Now is the weekend of our discontent.
This, for me, is the Great Anti-Climax Weekend.
Finishing a product involves a mad, mad rush to the end: working hard, worrying about bugs, feeling like some problem will arise that requires entirely re-working fundamentals of the system, and generally freaking out about finishing the damn thing. The adrenaline pumps into my system at a rate matched only by the high-octane caffeine injected by the IV drip system rigged up to keep me propped up at my desk.
Large, recorded, live-streamed conference presentations enjoy the same fate. Pulling together content to present (which is particularly fun when the product is a moving target, being developed in parallel with the presentation), making diagrams and slides to make inherently complicated concepts easy enough to understand for the wide gamut of people in the audience, writing applications to illustrate the concepts, and generally deciding what the heck to say about every topic also pumps sufficient adrenaline into my system to run the Hunger Games.
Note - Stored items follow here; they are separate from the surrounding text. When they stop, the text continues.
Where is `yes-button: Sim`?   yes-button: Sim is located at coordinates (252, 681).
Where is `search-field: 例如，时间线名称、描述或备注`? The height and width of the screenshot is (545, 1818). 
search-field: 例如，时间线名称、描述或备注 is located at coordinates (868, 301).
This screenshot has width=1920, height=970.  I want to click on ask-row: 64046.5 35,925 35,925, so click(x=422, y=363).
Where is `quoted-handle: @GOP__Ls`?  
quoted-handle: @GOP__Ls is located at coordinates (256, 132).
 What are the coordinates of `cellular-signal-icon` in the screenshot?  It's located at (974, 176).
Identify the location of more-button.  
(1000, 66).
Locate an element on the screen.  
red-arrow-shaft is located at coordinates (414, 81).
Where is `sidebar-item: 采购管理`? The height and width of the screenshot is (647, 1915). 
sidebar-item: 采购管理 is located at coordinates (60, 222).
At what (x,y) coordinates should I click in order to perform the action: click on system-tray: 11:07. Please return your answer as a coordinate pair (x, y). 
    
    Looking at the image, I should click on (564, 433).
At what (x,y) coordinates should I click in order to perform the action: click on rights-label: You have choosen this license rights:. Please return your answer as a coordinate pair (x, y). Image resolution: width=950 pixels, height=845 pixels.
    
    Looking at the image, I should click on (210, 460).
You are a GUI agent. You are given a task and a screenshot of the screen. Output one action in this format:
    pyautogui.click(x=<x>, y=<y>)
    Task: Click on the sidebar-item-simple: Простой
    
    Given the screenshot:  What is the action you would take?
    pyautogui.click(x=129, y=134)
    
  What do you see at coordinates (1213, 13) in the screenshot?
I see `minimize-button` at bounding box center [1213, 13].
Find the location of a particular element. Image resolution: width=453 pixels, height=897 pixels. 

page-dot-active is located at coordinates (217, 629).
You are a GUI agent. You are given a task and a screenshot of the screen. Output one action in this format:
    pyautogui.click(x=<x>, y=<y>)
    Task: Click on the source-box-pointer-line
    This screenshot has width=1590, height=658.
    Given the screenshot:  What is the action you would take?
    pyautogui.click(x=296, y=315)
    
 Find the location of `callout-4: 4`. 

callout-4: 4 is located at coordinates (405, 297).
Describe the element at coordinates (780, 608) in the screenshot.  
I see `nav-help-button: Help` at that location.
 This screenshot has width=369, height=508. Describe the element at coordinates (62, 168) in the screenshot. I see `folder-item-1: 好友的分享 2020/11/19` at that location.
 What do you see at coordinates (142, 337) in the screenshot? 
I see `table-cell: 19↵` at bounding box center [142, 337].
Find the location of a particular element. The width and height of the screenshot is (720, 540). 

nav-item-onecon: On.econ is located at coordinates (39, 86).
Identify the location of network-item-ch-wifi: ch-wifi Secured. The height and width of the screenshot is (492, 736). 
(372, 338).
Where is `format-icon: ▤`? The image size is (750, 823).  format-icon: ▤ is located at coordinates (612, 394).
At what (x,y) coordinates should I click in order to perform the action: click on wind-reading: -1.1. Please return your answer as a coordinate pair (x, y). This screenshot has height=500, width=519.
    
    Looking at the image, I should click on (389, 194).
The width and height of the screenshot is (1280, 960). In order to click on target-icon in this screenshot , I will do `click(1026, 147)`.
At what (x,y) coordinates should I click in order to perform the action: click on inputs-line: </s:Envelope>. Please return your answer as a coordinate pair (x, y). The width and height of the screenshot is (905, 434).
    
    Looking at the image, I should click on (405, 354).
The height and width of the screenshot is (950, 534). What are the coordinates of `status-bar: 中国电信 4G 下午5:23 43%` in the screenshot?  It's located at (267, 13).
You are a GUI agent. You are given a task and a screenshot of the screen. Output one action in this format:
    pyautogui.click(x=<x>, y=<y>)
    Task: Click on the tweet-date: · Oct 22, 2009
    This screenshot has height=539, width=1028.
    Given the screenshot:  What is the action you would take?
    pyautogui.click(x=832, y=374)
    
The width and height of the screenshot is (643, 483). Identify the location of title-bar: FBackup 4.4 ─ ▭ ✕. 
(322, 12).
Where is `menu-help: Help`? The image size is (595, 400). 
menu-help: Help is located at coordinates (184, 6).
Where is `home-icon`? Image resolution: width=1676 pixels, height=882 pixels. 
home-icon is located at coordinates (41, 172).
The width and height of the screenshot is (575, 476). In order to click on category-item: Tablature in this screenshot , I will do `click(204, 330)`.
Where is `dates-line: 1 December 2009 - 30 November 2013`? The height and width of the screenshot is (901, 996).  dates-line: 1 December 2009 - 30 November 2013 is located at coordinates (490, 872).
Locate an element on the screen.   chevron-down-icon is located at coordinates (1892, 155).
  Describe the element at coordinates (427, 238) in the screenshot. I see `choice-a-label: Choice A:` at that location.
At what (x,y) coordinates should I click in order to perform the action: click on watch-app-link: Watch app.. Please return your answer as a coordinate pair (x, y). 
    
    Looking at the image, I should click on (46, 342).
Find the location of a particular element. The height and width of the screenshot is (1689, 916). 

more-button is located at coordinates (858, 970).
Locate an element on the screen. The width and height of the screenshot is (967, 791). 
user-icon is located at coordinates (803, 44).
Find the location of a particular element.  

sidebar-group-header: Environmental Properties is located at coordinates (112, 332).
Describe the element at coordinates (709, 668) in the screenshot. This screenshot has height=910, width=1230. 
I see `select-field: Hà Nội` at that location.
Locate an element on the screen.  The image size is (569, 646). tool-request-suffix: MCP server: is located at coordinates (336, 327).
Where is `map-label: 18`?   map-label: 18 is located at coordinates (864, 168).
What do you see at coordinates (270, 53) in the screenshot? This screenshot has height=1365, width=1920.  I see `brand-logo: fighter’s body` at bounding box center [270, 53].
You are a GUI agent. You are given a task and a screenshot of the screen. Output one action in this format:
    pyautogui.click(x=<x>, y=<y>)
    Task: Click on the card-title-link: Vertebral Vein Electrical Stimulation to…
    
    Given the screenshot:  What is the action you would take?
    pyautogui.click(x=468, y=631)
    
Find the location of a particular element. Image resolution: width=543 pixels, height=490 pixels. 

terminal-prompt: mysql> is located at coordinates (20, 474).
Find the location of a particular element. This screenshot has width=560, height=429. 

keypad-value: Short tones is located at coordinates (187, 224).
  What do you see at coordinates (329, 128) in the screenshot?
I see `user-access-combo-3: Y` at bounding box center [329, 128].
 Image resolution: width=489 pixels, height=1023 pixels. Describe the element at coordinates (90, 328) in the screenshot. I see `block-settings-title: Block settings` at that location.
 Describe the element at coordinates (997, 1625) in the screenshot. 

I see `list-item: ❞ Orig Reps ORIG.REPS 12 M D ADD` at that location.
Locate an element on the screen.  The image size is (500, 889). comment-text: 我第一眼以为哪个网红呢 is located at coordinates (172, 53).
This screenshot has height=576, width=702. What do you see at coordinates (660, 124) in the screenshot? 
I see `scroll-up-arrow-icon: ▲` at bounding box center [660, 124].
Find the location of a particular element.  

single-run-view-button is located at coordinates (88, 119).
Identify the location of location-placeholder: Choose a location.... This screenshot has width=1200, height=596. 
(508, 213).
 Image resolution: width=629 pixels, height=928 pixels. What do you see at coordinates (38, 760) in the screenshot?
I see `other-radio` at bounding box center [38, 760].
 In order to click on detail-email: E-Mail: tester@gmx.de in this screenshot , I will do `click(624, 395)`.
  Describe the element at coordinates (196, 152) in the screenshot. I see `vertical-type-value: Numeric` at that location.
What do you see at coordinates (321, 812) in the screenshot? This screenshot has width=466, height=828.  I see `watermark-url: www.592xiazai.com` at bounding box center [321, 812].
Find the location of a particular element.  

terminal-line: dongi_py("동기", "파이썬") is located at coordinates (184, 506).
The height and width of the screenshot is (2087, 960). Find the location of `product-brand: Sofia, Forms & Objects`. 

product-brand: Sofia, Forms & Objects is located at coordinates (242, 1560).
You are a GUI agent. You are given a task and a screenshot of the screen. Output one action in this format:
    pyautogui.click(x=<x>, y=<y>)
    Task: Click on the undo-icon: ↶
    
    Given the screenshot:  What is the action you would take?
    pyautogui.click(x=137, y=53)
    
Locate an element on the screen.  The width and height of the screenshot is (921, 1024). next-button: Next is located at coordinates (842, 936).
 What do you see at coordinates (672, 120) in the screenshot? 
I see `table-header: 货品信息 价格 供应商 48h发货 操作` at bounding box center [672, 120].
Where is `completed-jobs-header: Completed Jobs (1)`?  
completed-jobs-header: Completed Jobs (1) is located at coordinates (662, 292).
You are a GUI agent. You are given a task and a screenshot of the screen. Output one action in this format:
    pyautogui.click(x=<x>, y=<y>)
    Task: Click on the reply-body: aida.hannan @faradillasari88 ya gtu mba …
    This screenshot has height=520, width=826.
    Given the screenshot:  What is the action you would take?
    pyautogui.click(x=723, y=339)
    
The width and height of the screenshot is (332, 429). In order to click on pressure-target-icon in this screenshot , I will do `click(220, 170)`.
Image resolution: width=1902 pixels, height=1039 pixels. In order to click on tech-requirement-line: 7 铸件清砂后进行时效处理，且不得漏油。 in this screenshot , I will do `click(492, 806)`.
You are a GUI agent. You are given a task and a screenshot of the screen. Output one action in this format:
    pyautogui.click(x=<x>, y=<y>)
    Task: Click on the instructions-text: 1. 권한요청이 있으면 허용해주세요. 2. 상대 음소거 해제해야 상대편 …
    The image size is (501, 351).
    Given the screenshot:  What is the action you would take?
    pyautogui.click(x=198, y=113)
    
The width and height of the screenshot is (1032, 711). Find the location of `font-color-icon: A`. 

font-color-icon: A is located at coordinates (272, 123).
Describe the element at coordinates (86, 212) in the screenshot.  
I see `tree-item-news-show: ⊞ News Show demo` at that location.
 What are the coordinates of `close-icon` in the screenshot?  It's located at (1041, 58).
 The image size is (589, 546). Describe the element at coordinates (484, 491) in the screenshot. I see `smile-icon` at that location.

Doing both of these things in parallel is enough to make my head explode, were it not for the size and hardness of my skull. And finishing off the journey by hopping onto a stage, which packs its own special brand of high-wire, Russian roulette excitement (Am I saying anything that can get me fired? Did I remember to zip up after visiting the restroom?), brings the energy to a delicious fever pitch as it all comes together in those final hours of laying all of these efforts out for everyone to see.
And then, suddenly, it’s over.
The tornado is in full-destruction mode, trees are flying everywhere, houses are picked up and hurled around (“Auntie Em! Auntie Em!”), and then it’s quiet. It doesn’t dissipate slowly; it stops dead as if it never happened. The trees are replanted, the houses are back where they were (“There’s no place like home!”), the sun is shining, and everyone around you is having normal conversations about groceries and walking the dogs as if you awoke from a dream and none of it ever happened.
Then I spend the next few days trying to get my feet back under me. It’s like running full-tilt on a moving walkway right off the end and onto the floor, which refuses to move along with you. The first step is fine, then your body realizes that it’s going twice as fast as it can handle and knows that something needs to change quickly to avoid having your face hit the floor instead of your feet.
This is that weekend for me. My mind is still running at the moving-walkway pace, while my life has stopped moving underneath. I’ll spend this entire weekend thinking that there must be a million things to do, and feeling unsatisfied because I’m not getting any of them done.
I should start working on the next product just to channel the energy. Or do some standup just to keep the stage adrenaline going. Or write about this bizarre feeling that always accompanies the end of these kinds of projects, just to get it out of my system.
Or maybe, just maybe, I should do nothing for a while, just to see what it feels like. Nahhhh.